No caso das vendas de veículos e autopeças, embora estejam 1,9% abaixo de fev/20, conseguiram se manter no positivo na passagem de out/20 para nov/20, mas não deixou de apresentar certa desaceleração. No acumulado do ano até novembro, a queda chega a -15,1% frente a igual período do ano anterior.
Serviços
Em nov/20, mesmo sem ter suas atividades normalizadas devido ao surto de Covid-19 que ainda aflige o país, o setor de serviços registrou mais um mês de recuperação. Seu faturamento real aumentou +2,6% frente ao mês anterior, já descontados os efeitos sazonais. Foi o sexto mês seguido de avanço.

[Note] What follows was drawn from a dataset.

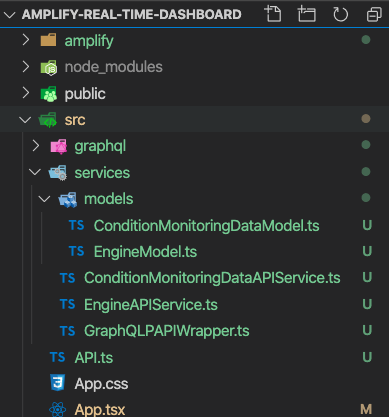This screenshot has height=417, width=389.
Task: Collapse the src folder chevron
Action: (25, 119)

O ritmo de crescimento não só foi superior ao de set/20 e out/20, como novembro também contou com variações positivas em todos os cinco segmentos de serviços identificados pelo IBGE. A alta mais forte veio dos serviços prestados às famílias, de +8,2% com ajuste sazonal, revertendo a tendência de desaceleração dos meses anteriores. Em seguida vieram serviços profissionais (+2,5%) e de transporte (+2,4%).
Muito desse resultado positivo pode estar associado à proximidade das festas de final de ano e férias. Tanto é que o agrupamento especial de atividades turísticas também se saiu bem e cresceu +7,6% ante out/20. O risco é que o aumento do número de casos de Covid-19 em muitas regiões do país venha a retrair a demanda e exigir novas suspensões das atividades nos próximos seguintes.
De todo modo, a distância em relação ao nível de faturamento anterior ao choque da pandemia em mar-abr/20 tem se reduzido. Em nov/20, o setor como um todo estava apenas 3,2% abaixo do patamar de fev/20, mas havia quem estivesse muito mais longe, como serviços prestados às famílias (25,5% abaixo), serviços profissionais, administrativos e complementares (-8,7%) e transportes e correios (-5,1%).
Isto é, os três ramos com melhores resultados na passagem de out/20 para nov/20 coincidem com os que mais distantes estão do pré-pandemia, indicando que bases de comparação muito deprimidas continuam ajudando a obtenção de taxas de crescimento mais expressivas nesta fração do setor.
Em 2021, o fim dos programas emergenciais pode desacelerar a recuperação do PIB e comprometer o resultados destes segmentos dos serviços que têm crescido mais fortemente. Como os serviços pessoais, os administrativos e complementares, que envolvem as atividades de menor qualificação terceirizadas pelas empresas, e os transportes são bastante empregadores, se isso vier a acontecer, pode agravar o quadro do desemprego no país.
É importante a recuperação tenha continuidade porque, nos serviços, poucos são os ramos que já estão entrando em uma fase de dinamismo mais consistente. Ou seja, que já superaram o tombo de mar-abr/20 e que apresentam desempenho recente positivo. É o caso de apenas três grupos de atividade e, em menor medida, de um quarto grupo. Sinal de que os serviços ainda estão sob efeito da pandemia.
São eles: os serviços técnico profissionais, que compreendem serviços de maior qualificação demandados pelas empresas e que tendem a ser melhor adaptados ao home office, com alta de +2,5% em nov/20 e 4,9% acima do patamar de fev/20; serviços de armazenagem e correios, beneficiados pelos resultados da agricultura e das compras online, com +1,6% em nov/20 e 4,7% acima de fev/20; e outros serviços, que é um segmento que reúne um conjunto diversificado de atividades, com variação de +0,5% em nov/20 e 1,6% acima de fev/20.
Os serviços de tecnologia da informação, essenciais em tempos de isolamento social e teletrabalho, também já superaram em muito o patamar pré-crise: 11% acima de fev/20, mas apresentaram certa acomodação na passagem de out/20 para nov/20, quando ficaram virtualmente estáveis, com variação de -0,2%, já descontados os efeitos sazonais.